Opened 13 years ago
Closed 12 years ago
#1784 closed feature request (done)
Add Regression and Classification problem instances
Reported by: | sforsten | Owned by: | gkronber |
---|---|---|---|
Priority: | medium | Milestone: | HeuristicLab 3.3.7 |
Component: | Problems.Instances | Version: | 3.3.7 |
Keywords: | Cc: |
Description
Regression and Classification benchmark problems shall be available within HL as it has already been done in ticket #1669, but with an enhanced design. The classes and interfaces provided by Problems.Instances have to be used.
Generating benchmark problems, import from file and export shall be supported.
Change History (61)
comment:1 Changed 13 years ago by sforsten
comment:2 Changed 13 years ago by sforsten
r7572: branch creation done
comment:3 Changed 13 years ago by sforsten
- first implementation of regression problem instances with one instance to test
comment:4 Changed 13 years ago by sforsten
r7605: branch project for debugging purposes
comment:5 Changed 13 years ago by sforsten
comment:6 Changed 13 years ago by sforsten
- added Keijzer, Korns, Vladislavleva und Nguyen regression problem instances
- changes have been made in the ProblemView. Some parts have been replaced with views from Problems.Instances.Views
comment:7 Changed 13 years ago by sforsten
- minor bug fixes in several views
comment:8 Changed 13 years ago by sforsten
- deleted obsolete project Problems.Instances.Regression.Views
- added TrentMcConaghy and Various problem instances (zip file from TrentMcConaghy is rather big)
comment:9 Changed 13 years ago by sforsten
- updated the Plugin.cs.frame files
- added other real world problem instances
- put some methods from TrentMcConaghyInstanceProvider to the super class ResourceRegressionInstanceProvider
comment:10 Changed 13 years ago by sforsten
comment:11 Changed 13 years ago by sforsten
- deleted RegressionProblemView
- deleted of the import button in the DataAnalysisProblemView
- small changes in the views of the Problems.Instances.Views project
comment:12 Changed 13 years ago by sforsten
- changed namespace of files in Problem.Instances.Classification
- added description to iris and mammography problem instances
comment:13 Changed 13 years ago by sforsten
- all references have been set to CopyLocal "false"

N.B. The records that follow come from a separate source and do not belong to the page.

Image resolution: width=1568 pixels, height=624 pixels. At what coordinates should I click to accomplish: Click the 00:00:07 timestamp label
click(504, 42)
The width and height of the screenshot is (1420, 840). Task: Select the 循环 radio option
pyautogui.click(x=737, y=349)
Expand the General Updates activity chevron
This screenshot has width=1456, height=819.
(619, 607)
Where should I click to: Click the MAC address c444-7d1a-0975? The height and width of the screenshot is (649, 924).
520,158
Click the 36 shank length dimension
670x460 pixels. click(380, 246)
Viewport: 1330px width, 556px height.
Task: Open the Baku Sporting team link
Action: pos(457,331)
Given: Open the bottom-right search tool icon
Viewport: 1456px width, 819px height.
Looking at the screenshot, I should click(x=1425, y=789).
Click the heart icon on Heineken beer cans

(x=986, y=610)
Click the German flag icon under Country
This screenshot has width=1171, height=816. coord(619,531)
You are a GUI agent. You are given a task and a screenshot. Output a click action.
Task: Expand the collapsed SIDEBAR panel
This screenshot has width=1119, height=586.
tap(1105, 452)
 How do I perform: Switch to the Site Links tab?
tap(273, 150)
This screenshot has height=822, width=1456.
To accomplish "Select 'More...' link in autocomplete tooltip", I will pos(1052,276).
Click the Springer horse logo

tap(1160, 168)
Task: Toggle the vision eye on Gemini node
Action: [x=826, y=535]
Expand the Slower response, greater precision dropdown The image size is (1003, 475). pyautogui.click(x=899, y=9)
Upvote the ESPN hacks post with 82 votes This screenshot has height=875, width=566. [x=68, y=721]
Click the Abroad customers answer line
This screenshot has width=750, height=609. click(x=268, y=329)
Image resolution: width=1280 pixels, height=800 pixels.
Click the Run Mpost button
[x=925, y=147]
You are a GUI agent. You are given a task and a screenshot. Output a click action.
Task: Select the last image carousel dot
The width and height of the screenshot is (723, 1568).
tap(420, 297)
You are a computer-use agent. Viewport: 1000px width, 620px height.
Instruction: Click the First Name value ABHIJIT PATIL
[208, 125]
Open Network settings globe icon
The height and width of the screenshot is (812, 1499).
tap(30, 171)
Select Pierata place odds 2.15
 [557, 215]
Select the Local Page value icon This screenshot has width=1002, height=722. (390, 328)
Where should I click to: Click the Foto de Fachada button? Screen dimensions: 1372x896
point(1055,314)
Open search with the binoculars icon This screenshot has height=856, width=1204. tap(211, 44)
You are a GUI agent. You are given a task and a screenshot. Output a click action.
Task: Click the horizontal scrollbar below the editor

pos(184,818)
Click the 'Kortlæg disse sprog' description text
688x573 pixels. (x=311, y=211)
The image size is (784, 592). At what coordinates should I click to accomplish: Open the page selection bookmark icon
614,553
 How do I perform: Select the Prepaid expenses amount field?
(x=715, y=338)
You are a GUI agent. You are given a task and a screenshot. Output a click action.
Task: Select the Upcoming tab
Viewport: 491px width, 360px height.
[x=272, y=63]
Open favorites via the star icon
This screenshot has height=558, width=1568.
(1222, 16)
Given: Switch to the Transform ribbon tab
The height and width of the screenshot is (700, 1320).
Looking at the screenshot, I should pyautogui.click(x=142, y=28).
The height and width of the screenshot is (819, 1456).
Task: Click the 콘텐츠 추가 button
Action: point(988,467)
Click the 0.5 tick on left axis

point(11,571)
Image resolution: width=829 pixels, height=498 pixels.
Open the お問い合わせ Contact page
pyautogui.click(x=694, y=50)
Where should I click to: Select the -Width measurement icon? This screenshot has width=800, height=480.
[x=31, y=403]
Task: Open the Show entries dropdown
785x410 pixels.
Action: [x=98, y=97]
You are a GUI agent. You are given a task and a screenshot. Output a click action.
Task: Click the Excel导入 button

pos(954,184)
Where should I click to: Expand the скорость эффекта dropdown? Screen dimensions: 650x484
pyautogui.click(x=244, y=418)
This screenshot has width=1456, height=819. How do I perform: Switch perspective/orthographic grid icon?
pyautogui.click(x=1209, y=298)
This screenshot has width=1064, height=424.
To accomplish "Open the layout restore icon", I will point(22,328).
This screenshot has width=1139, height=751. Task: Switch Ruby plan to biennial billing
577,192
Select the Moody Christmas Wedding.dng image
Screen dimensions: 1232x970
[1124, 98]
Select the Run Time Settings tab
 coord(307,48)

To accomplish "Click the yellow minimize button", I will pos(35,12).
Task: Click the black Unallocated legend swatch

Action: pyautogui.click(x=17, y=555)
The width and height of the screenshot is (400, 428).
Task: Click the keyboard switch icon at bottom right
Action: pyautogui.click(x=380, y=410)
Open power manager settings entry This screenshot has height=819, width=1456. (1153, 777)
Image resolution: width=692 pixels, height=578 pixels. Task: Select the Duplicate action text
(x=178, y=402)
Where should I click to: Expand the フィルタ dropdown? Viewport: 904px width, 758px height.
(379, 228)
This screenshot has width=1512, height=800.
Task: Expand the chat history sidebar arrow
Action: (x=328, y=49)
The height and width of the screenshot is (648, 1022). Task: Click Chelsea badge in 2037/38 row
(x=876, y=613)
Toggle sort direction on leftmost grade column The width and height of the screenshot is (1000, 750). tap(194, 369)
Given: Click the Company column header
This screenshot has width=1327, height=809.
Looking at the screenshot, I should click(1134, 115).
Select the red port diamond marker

comment:14 Changed 13 years ago by sforsten
- ProblemInstanceProvider are sorted now
- the return values of ValueGenerator have been changed to IEnumerable
- changes have been applied to classes which are using the ValueGenerator
- change of the cast in ProblemInstanceProviderViewGeneric and importButton.Enable is set now in SetEnabledStateOfControls
comment:15 Changed 13 years ago by sforsten
- Status changed from new to accepted
comment:16 Changed 13 years ago by sforsten
- Owner changed from sforsten to mkommend
- Status changed from accepted to reviewing
comment:17 Changed 13 years ago by sforsten
r7748: branch Problems.DataAnalysis.Symbolic.Regression to test problem instances with symbolic regression
r7749: branch Problems.DataAnalysis.Symbolic.Classification to test problem instances with symbolic classification
- merged Problems.DataAnalysis r7273:7748 from trunk
- prepared SymbolicClassificationSingleObjectiveProblem and SymbolicRegressionSingleObjectiveProblem to load and export problem instances
comment:18 Changed 13 years ago by sforsten
r7751: branch HeuristicLab.Problems.TravelingSalesman.Views
r7752: branch HeuristicLab.Problems.QuadraticAssignment.Views
r7753: branch HeuristicLab.Problems.Instances.TSPLIB.Views
- deleted not used interface and view
- changed the superclass of TSPLIBTSPInstanceProviderView to ProblemInstanceProviderViewGeneric
- deleted the Location change in the designer files of TravelingSalesmanProlemView and QuadraticAssignmentProblemView
- set all references to CopyLocal false
- really deleted not used interface and view
comment:19 Changed 13 years ago by sforsten
- deleted not needed Consumer in ProblemInstanceProvider and IProblemInstanceProvider
- changed protection level of exporter and consumer in ProblemInstanceProviderViewGeneric
- renamed property FileExtension to FileName in ResourceClassificationInstanceProvider and ResourceRegressionInstanceProvider
- deleted ImportProblemDataFromFile method from IDataAnalysisProblem and all classes and interfaces, which implement this method
- removed unnecessary yield return in GetDoubleValues in the Dataset. Now it's a normal return statement
comment:20 Changed 13 years ago by sforsten
- deleted ClassificationData and RegressionData. RegressionProblemData and ClassificationProblemData are used instead
- deleted not needed Transformer
- ValueGenerator is now a static class and yield return is used return IEnumerable
comment:21 Changed 13 years ago by sforsten
- added some regions for readability
- added import and export methods in DataAnalysisProblem and SymbolicDataAnalysisProblem to reduce code duplication
- added a recursive and an iterative approach without many linq expression to generate all combinations of list elements in ValueGenerator
comment:22 Changed 13 years ago by sforsten
r7771: merged everything from trunk revision 7770 to branch ProblemInstancesRegressionAndClassification
- r7661:7770: Optimization.Views
- r7661:7770: Problems.DataAnalysis.Views
- r7661:7770: Problems.Instances
- r7647:7770: Problems.QuadraticAssignment.Views
comment:23 Changed 13 years ago by sforsten
- corrected build path of Problems.Instances
- simplified the GenerateAllCombinationsOfValuesInLists method in ValueGenerator
comment:24 Changed 13 years ago by sforsten
r7773: branch to add reference
comment:25 Changed 13 years ago by sforsten
r7774: added Problems.Instances reference to Algorithms.DataAnalysis
comment:26 Changed 13 years ago by mkommend
- Owner changed from mkommend to sforsten
- Status changed from reviewing to assigned
Review Comments:
- ProblemView Line 51: check with consumerView.Providers.Any()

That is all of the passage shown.